“Man, Adam, have you forgotten me?” cried Hew Murray with tears in his eyes; and the two boys who had grown up together beside that pleasant water of Fendie were grasping each other’s hands again.

There needed no other salutation. “Man, Adam!” Through their varied, troubled, far-separated course, the two sworn brothers had carried the generous boyish hearts unchanged—and simple as the lads parted, the old men met. “Man, Adam!” there never were superlative endearing words, which carried a stronger warmth of long and old affection than Hew Murray’s boyish greeting, bursting from the honest, joyous, trembling lip that had not spoken it before for thirty years.

“Where have you come from—where have you been? Hew! Hew, what has become of you all this life-time?” exclaimed Adam Graeme.
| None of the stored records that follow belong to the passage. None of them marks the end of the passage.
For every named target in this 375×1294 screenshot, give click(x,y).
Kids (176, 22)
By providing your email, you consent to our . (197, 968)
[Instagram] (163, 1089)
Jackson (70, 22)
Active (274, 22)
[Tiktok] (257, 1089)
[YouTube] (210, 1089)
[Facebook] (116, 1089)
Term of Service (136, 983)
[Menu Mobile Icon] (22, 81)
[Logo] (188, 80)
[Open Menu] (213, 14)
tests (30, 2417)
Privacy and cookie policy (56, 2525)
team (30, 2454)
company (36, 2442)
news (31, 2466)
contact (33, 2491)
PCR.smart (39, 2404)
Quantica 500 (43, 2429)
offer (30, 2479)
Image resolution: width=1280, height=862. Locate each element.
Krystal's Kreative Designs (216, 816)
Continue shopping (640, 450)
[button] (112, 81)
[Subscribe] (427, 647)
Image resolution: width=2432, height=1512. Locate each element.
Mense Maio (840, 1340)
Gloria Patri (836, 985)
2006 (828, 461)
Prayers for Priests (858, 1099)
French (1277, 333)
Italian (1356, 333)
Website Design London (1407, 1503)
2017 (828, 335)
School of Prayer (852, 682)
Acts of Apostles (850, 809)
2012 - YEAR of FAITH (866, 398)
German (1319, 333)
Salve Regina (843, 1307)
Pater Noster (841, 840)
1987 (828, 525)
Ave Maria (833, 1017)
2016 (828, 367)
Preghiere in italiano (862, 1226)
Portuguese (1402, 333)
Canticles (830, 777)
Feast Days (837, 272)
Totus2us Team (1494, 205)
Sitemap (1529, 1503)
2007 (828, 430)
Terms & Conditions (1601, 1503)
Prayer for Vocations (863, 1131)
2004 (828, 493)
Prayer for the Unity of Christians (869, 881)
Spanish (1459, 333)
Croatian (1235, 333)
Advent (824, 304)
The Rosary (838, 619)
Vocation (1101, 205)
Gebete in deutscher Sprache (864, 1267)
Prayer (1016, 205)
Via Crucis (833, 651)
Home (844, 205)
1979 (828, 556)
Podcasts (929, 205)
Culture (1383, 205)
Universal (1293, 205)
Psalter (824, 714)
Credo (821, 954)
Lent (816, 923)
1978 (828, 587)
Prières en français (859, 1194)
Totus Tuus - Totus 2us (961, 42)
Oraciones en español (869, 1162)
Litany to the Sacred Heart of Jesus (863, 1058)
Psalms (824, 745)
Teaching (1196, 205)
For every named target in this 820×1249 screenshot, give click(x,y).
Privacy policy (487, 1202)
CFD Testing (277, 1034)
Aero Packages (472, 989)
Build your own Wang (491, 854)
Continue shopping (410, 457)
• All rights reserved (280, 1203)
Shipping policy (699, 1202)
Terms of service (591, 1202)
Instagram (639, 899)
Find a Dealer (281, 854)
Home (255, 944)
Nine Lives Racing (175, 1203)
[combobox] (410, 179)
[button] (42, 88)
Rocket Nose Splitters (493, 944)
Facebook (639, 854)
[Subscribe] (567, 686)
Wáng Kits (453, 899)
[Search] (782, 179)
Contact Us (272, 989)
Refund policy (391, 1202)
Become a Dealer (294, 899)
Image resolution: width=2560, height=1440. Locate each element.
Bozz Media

They were holding each other’s hands—looking into each other’s faces—recognizing joyfully the well-remembered youthful features in those subdued ones, over which the mist of age had fallen; but in Hew Murray’s eager grasp, and in the happy, gleaming eyes, whose lashes were so wet, the spirit of the youth was living still.

“He will tell you by and by, Adam,” said the lady. “It is a long story—but have you nothing to say to me?”

And Lucy Murray held out her hands—the soft, white, gentle hands, whose kind touch Adam Graeme remembered so long ago.

“Is it you, Lucy?” said Mossgray. “Are we all real and in the flesh?—is it no dream?”

Hew Murray put his arm through his friend’s—far through, as he had been used to do, when they dreamed together over the old grand poetic city on the breezy Calton.

“Give Lucy your other arm, Adam,” said the familiar genial voice, “and we will tell you all our story.

Lucy with the white hair took Adam’s arm.

“Have you never been away?—is it all a dream those thirty years?” cried Adam Graeme.